Still, the disclosure of rebates is a key piece of information potential franchisees should know, yet the true significance of this information is not realised until several months after the franchisee has commenced operating.
The reason for this is straightforward. The information in a disclosure document is often viewed as intangible and theoretical. A rebate on supplies purchased by franchisees might look as innocuous as a percentage of turnover royalty in a disclosure document, however when the business is running and the rebate or royalty is calculated as a dollar amount and paid over to the franchisor, suddenly it becomes a lot more real and tangible.
The very existence, nature, size and extent of rebates can be a source of conflict between franchisees and franchisors.
Firstly there is the question of whether or not rebates should be received at all. This is based around the idea that rebates inflate the cost of goods to franchisees, and therefore decrease franchisee profitability and or competitiveness.
The flipside to this argument is that the collective buying power of the group can generate discounts for franchisees that exceed the rebate amount, which means that the net price to the franchisee could still be lower than if they were not part of a franchise group.
The issue of whether or not rebates are charged at all is often philosophical and will vary from one franchise system to another. Some systems will negotiate group pricing and receive rebates. Other systems will negotiate group pricing and pass all the savings direct to the franchisees. The choice of approach may be determined by other factors, such as the industry in which the franchise operates, the administration cost of managing a rebate program, the type of royalty applied in the franchise system, and the willingness of suppliers to even consider the payment of rebates.
However, if the choice is made to receive rebates from suppliers, the next issue then is how should the income be applied, how much should it be, and across what range of purchases should it be sought?

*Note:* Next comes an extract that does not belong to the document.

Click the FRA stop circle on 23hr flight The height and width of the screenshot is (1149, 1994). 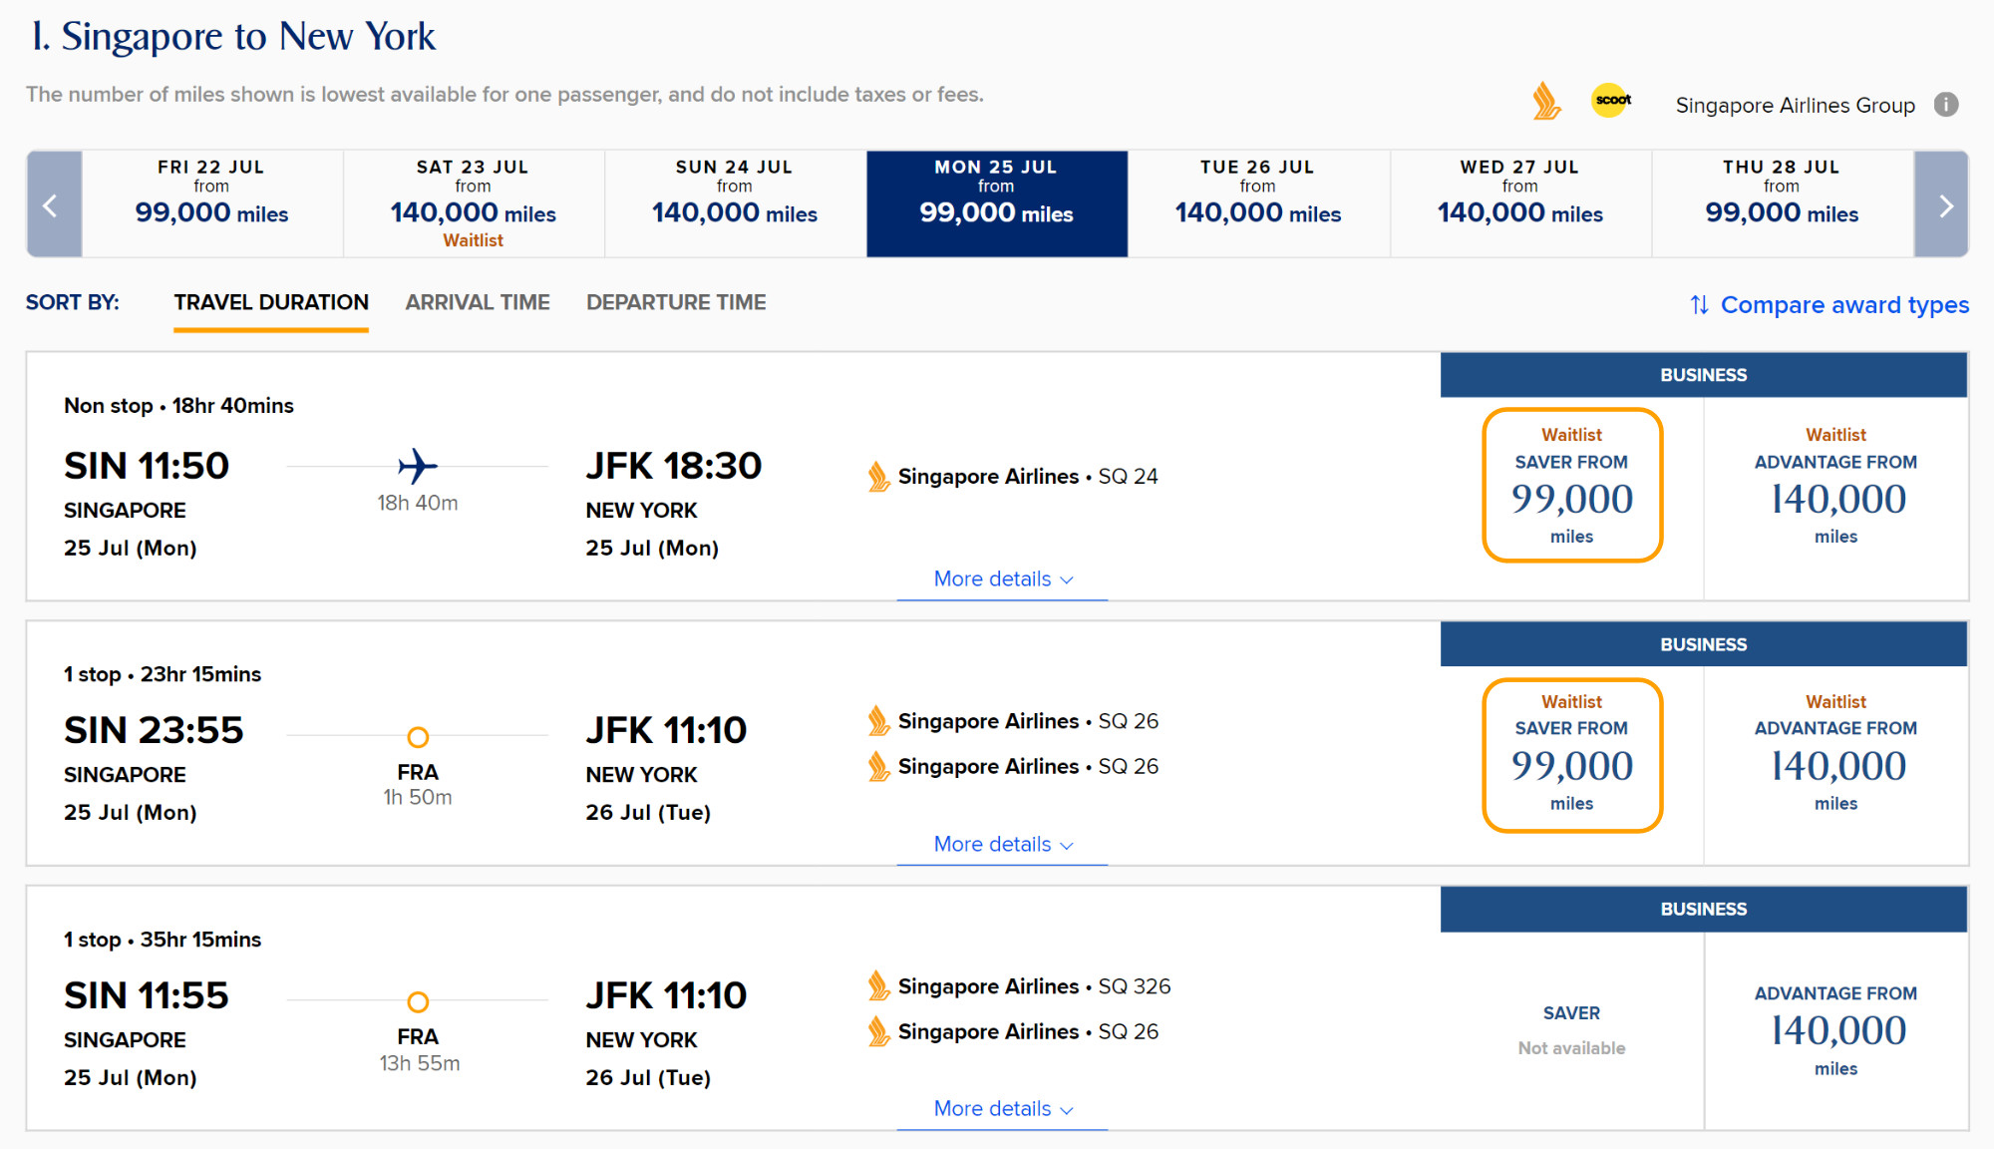coord(418,737)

The application of rebate income
Once a determination has been made about whether or not to seek rebates from suppliers, the next question is what to do with the income received.
Franchisors may choose to retain part or all of the rebate income as a contribution to the running costs of the business above and beyond any royalty income received. (It should be noted that not all franchisors charge royalties, and in some rare instances, rebates may be their only form of income).

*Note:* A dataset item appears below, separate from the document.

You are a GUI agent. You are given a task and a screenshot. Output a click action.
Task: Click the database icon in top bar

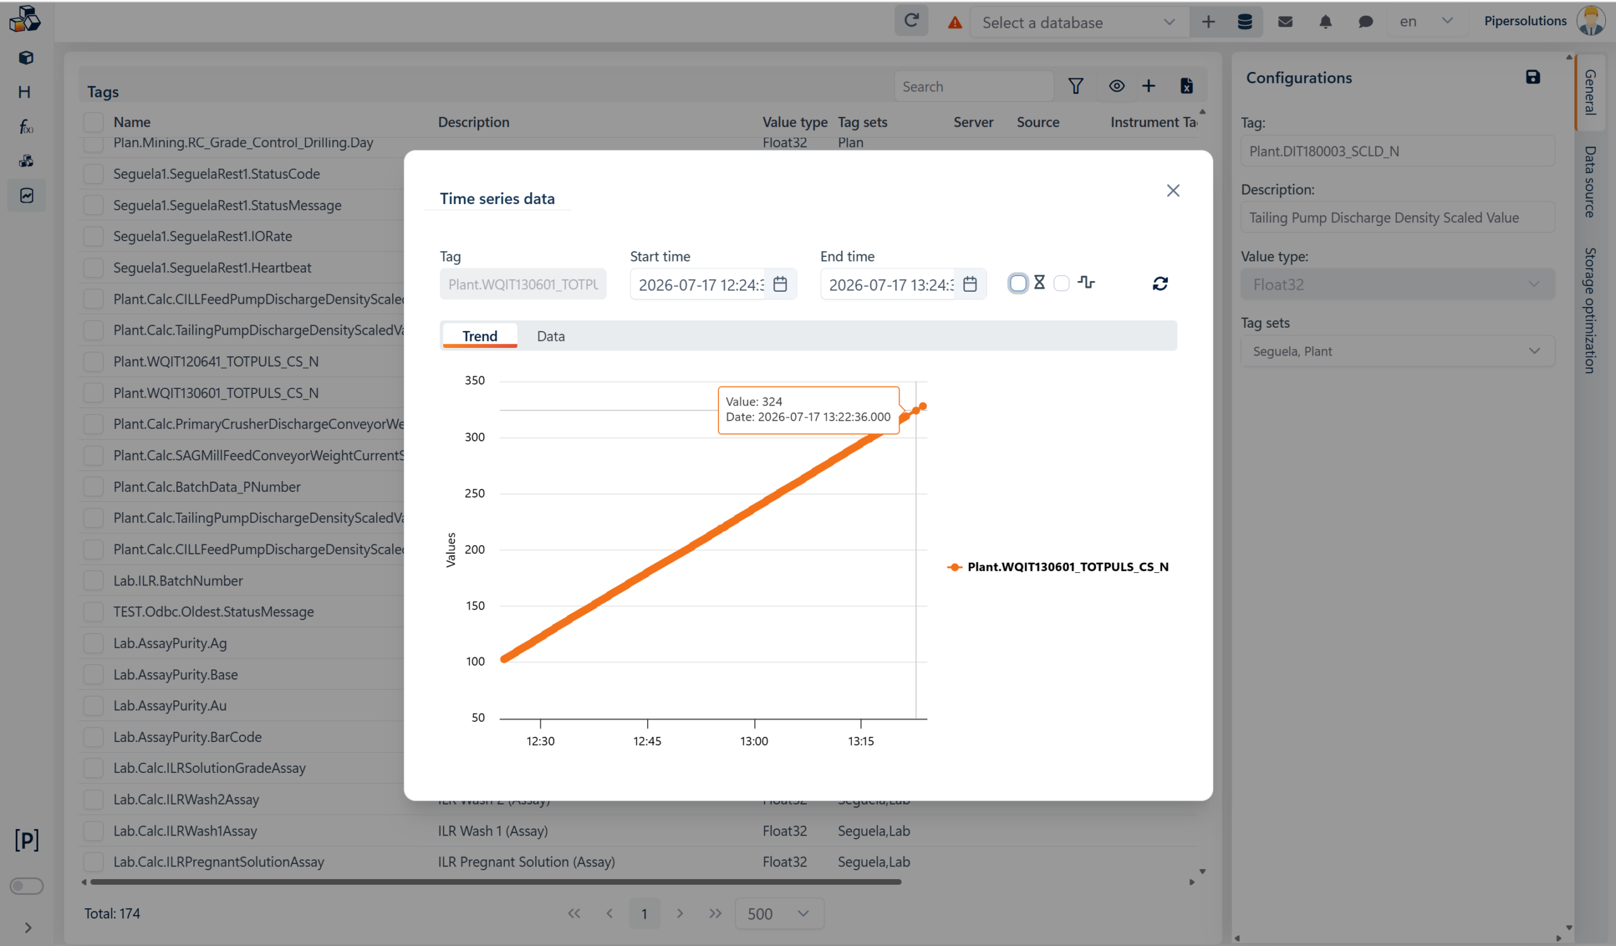click(x=1245, y=22)

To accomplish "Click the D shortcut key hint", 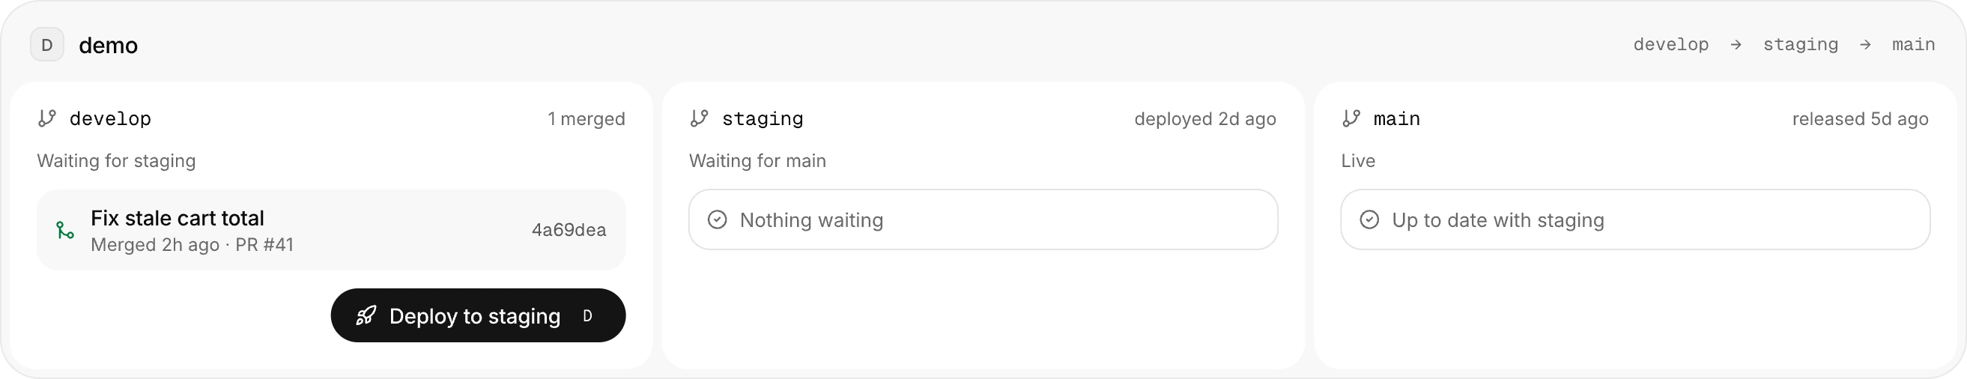I will click(x=587, y=316).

Franchisors who already receive royalty income and seek to augment this by also receiving rebate income risk the perception among their franchisees of โdouble-dipping’. In this regard, rebates are considered a reverse or stealth royalty, because the amounts are calculated on what franchisees spend, not on the sales they generate.

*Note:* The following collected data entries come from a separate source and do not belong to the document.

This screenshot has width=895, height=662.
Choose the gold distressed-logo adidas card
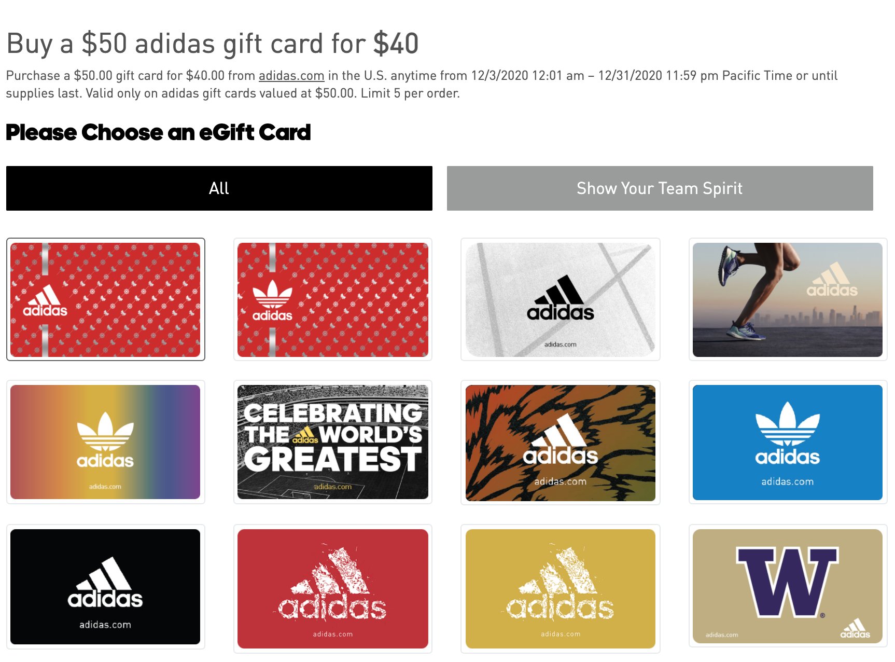pyautogui.click(x=560, y=588)
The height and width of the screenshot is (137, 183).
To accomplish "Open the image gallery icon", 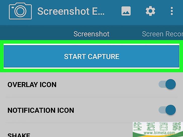I will pos(126,11).
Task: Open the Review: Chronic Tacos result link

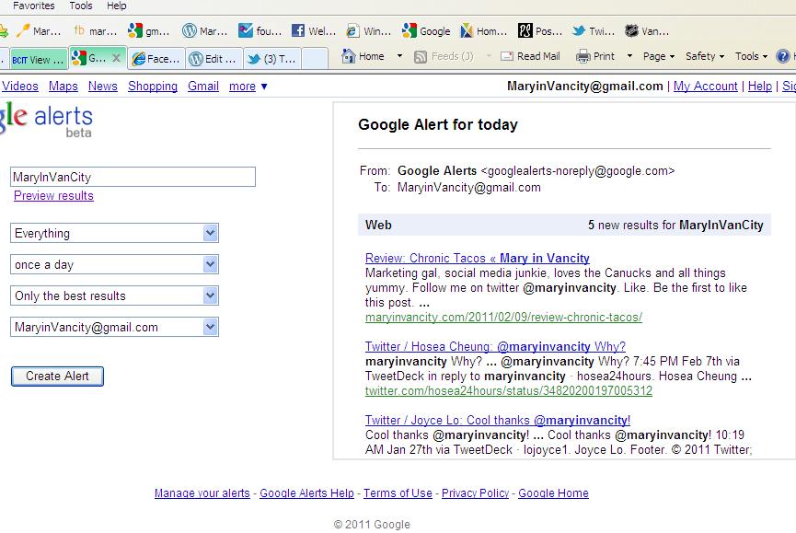Action: 477,259

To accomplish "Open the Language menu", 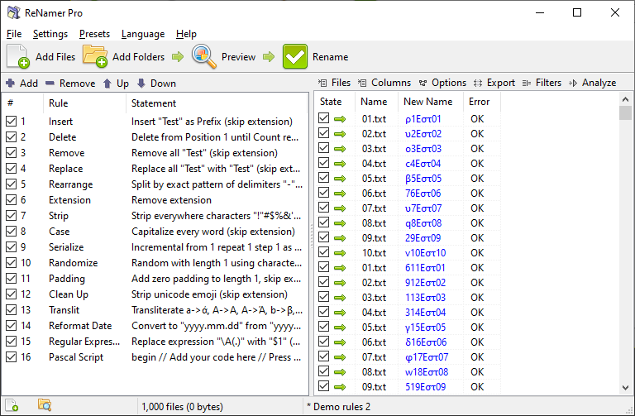I will coord(142,34).
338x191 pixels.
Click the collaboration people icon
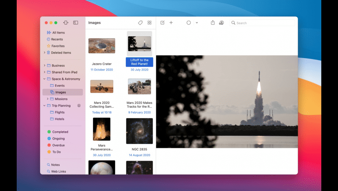pos(221,23)
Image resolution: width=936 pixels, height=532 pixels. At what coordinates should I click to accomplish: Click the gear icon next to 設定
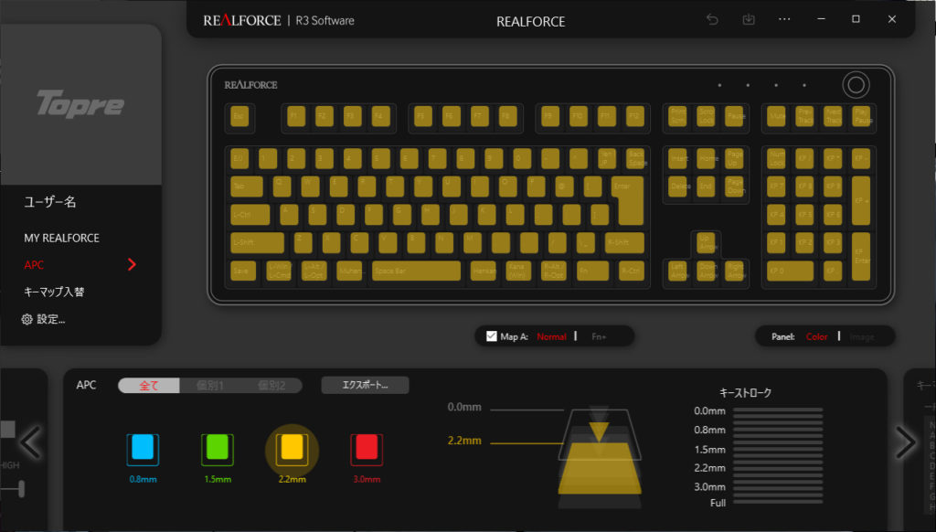pyautogui.click(x=27, y=319)
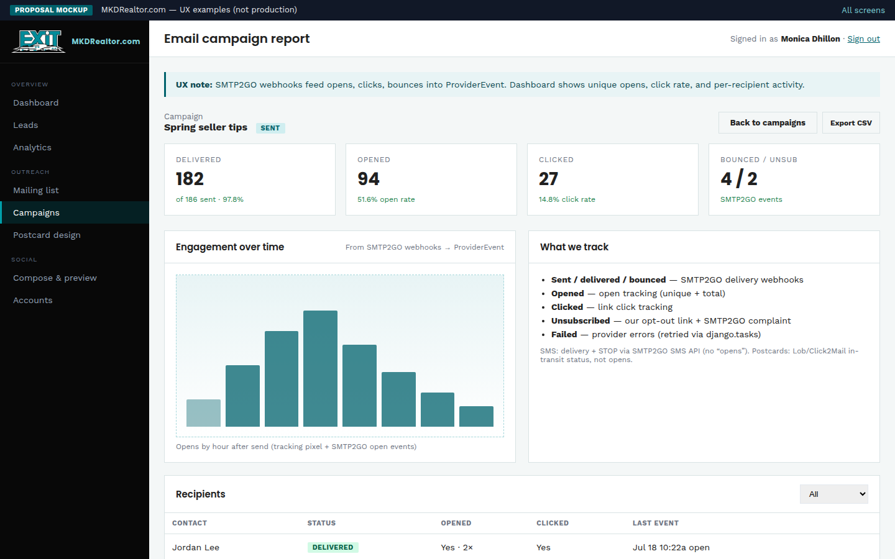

While some franchisors will retain 100% of the rebates for their own benefit, others will apply some or all of the rebate income to elements of the system which may provide a benefit to both franchisor and franchisees. For example, rebates might be paid or allocated to the franchise marketing fund, the annual conference fund, research and development programs, or even distributed to social and charitable causes supported by the network.
How much should a rebate be?
There are no hard and fast rules about rebate amounts, but in simple terms, a rebate should be no greater than the value it can deliver.
If a rebate from goods or services where the total cost is still cheaper than the price and terms the franchisees could achieve themselves, the negotiation by the franchisor of the group rate (including the rebate) adds value to the franchise relationship.
However, if the rebate has driven up the cost or terms of supply to franchisees such that they can achieve better terms or prices on exactly the same goods or services themselves, the rebate detracts value from the franchise relationship.
The amount of the rebate, expressed as a percentage, will largely depend on the volume of goods and services purchased by franchisees from the supplier, and the size of the margin on these goods or services. Additionally, the amount of rebate will also depend on how keen the supplier is to deal with the franchise network or to dislodge a competitor from dealing with a franchise network.
The percentage amounts can vary wildly from one supplier to another, and one franchise system to another, but can range from fractions of a percent to as much as 10% (or even more).
Regardless of the amount of the rebate, the worth of any rebate system will be determined by the value it delivers to the franchise network as a whole, and in particular to the franchisees who ultimately pay for it.
On what goods or services should rebates be sought?
The list of goods or services on which rebates might be paid is almost endless.
Goods or services that are consumed in high volumes on a very frequent basis are the most likely candidates for rebate arrangements. For a retail fast food business, this might include component food items (eg. meat items, bread products, drinks, etc) or non-food items such as packaging, cleaning or security services, credit card merchant services, and so on. For a service business, goods or services on which rebates might be received could include insurances, telecommunications, maintenance services, goods, etc.
On high-volume high-frequency purchases, rebates (as a percentage of the sale amount) are likely to be smaller compared to low-volume, low-frequency purchases where the rebate percentage may be much greater.
Suppliers which are medium to large sized companies are more likely to offer rebates in the normal course of business, while smaller organisations may have little, if any experience, in offering rebates and initially struggle with the concept.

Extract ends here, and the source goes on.